> _INFORMATION SHOWN_
┏━━

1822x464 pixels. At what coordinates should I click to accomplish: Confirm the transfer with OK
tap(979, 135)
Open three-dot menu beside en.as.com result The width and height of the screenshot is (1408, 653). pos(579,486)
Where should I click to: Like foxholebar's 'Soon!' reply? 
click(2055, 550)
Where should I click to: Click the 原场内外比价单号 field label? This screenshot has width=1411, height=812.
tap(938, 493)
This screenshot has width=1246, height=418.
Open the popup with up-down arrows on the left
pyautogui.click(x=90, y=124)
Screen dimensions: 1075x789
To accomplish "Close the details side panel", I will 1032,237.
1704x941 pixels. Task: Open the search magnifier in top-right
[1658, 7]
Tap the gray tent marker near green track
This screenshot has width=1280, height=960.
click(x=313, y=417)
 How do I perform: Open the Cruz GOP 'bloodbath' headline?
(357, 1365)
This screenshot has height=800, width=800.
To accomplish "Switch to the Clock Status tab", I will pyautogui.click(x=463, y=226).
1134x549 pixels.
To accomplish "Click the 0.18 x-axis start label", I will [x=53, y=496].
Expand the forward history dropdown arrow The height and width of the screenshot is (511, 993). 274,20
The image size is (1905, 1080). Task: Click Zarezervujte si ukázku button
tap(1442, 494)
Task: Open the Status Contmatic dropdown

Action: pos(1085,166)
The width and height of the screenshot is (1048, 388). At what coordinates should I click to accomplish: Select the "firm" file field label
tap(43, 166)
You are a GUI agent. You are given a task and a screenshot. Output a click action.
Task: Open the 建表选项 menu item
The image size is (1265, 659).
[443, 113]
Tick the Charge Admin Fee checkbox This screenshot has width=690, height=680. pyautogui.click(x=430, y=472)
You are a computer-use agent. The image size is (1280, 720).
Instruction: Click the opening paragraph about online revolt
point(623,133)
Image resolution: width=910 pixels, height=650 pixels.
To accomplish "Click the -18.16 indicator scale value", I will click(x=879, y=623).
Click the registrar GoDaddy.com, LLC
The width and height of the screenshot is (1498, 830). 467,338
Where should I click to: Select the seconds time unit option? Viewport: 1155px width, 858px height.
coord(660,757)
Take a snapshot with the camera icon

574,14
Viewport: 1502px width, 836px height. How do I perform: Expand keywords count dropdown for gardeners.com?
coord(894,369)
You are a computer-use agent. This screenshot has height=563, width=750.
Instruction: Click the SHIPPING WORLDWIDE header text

┗━━

> _REQUIRED WORK_
Look through the entries above, and wherever a line holds the word "menu", copy it.

> _EXERCISE RESPONSE_
Open three-dot menu beside en.as.com result The width and height of the screenshot is (1408, 653). pos(579,486)
Task: Open the 建表选项 menu item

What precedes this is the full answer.